======== Data extracts

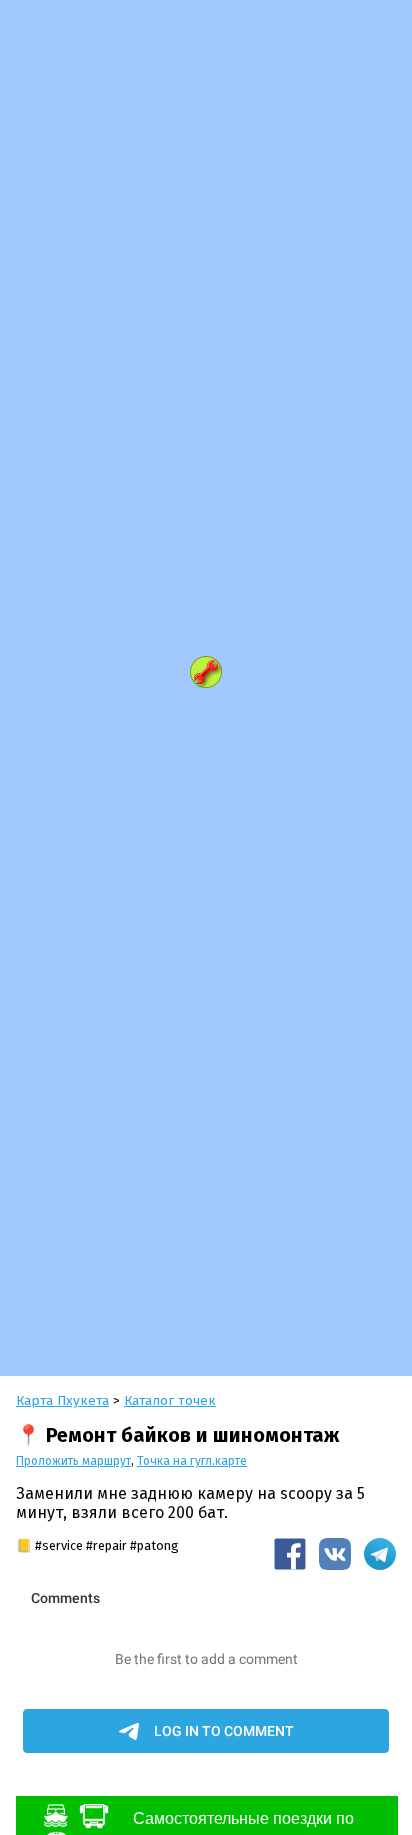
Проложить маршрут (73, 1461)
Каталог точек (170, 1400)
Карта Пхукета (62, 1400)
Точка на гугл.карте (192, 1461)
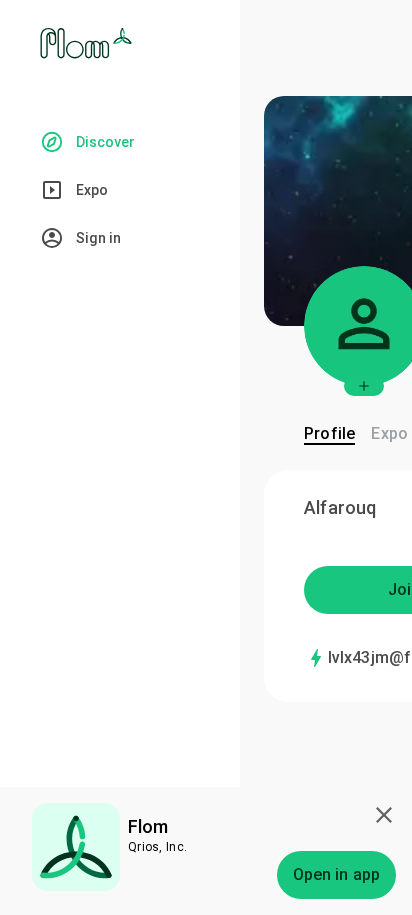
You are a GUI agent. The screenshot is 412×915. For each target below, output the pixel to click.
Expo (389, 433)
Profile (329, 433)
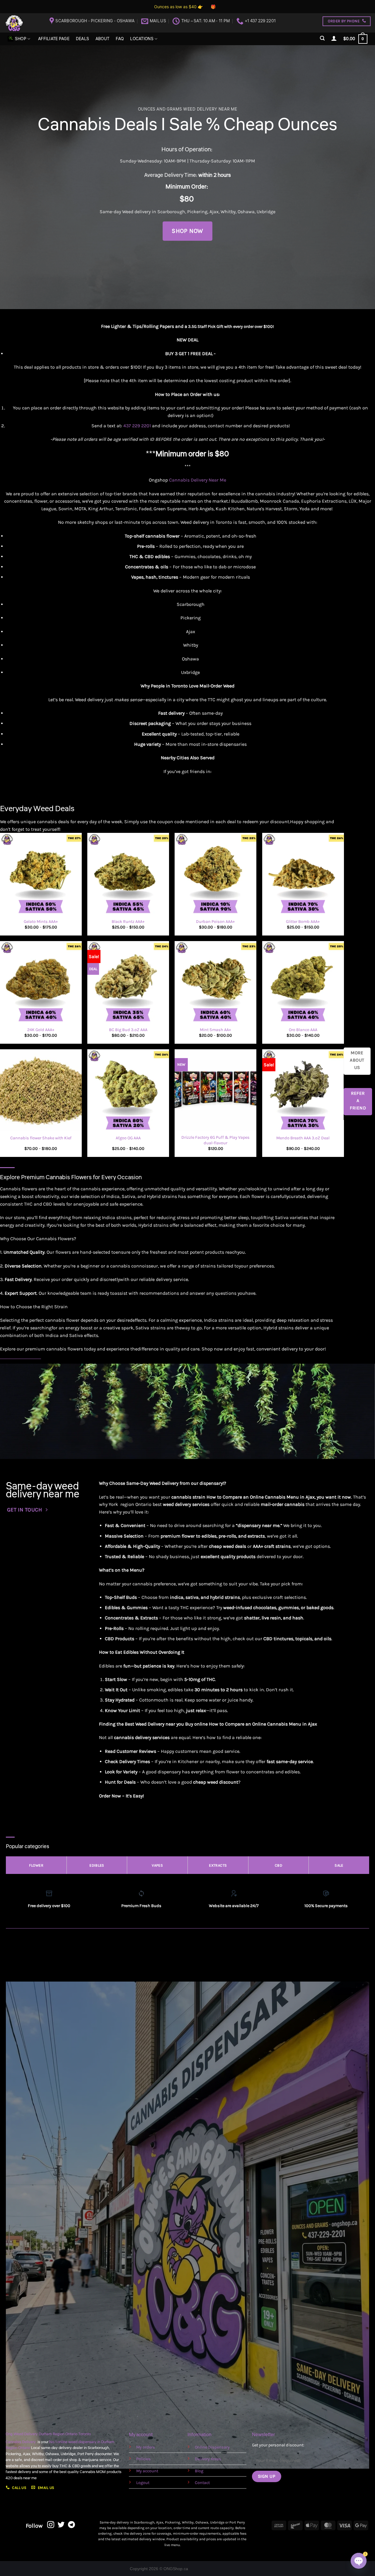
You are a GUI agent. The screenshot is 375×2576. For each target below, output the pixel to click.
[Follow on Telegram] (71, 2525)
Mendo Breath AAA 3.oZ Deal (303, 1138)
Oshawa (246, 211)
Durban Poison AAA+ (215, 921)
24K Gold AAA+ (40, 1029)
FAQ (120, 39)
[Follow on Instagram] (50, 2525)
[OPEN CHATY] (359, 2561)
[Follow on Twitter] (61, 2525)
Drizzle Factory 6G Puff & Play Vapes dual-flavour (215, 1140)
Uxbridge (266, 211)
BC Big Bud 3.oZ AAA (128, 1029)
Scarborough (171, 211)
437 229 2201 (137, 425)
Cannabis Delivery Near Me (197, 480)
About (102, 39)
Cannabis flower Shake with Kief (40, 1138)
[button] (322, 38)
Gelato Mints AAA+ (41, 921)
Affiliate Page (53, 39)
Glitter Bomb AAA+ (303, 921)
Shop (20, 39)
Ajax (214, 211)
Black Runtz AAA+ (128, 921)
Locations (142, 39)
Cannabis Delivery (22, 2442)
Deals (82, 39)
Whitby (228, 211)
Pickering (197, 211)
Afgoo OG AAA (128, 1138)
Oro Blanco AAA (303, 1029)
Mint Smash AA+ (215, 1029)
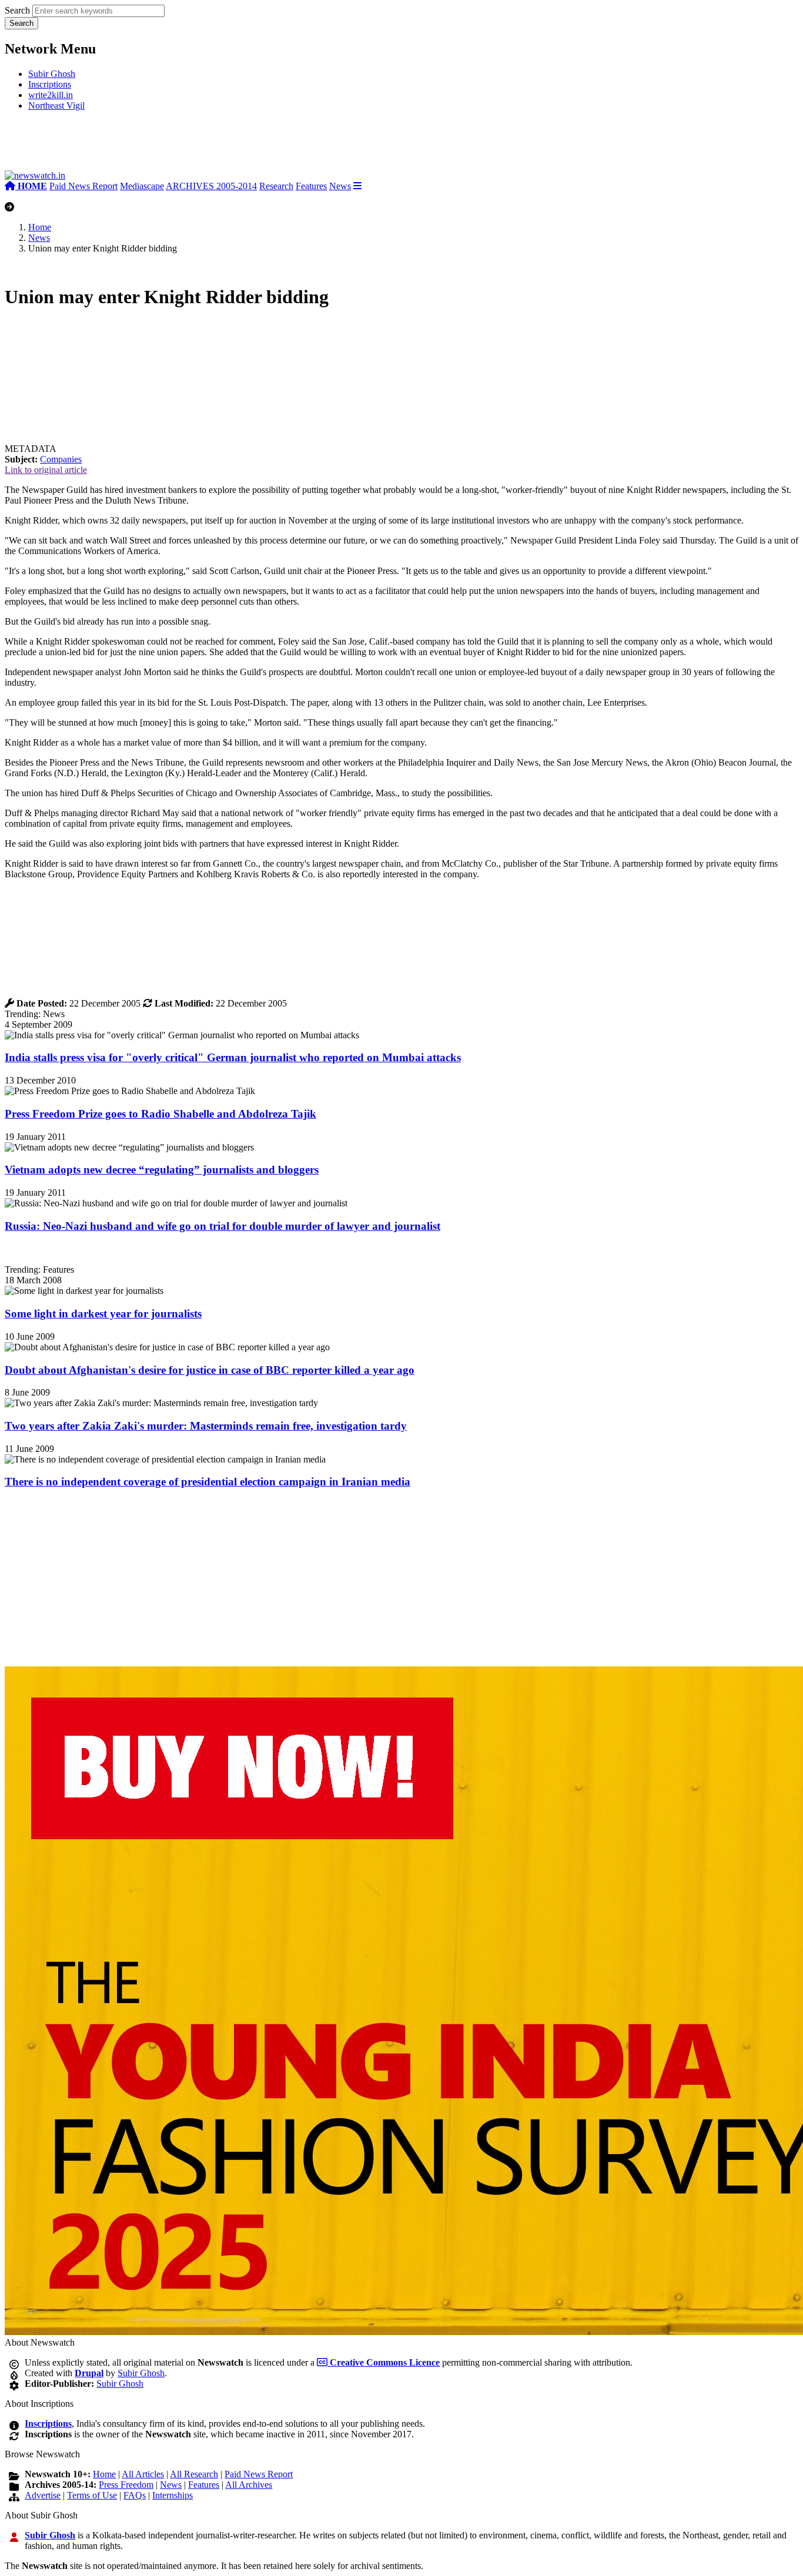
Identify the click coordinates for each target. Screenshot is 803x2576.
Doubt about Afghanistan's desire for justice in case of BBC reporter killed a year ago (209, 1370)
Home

================

_Task requirements_
The line with "About (102, 39)" marks the start, and the last line of the material marks the end. Reproduce exactly those two lines and every line between them, without the pictures.

_Answer area_
About (102, 39)
Cannabis flower Shake with Kief (40, 1138)
[button] (322, 38)
Gelato Mints AAA+ (41, 921)
Affiliate Page (53, 39)
Glitter Bomb AAA+ (303, 921)
Shop (20, 39)
Ajax (214, 211)
Black Runtz AAA+ (128, 921)
Locations (142, 39)
Cannabis Delivery (22, 2442)
Deals (82, 39)
Whitby (228, 211)
Pickering (197, 211)
Afgoo OG AAA (128, 1138)
Oro Blanco AAA (303, 1029)
Mint Smash AA+ (215, 1029)
Identify the click coordinates for each target. Screenshot is 803x2576.
Doubt about Afghanistan's desire for justice in case of BBC reporter killed a year ago (209, 1370)
Home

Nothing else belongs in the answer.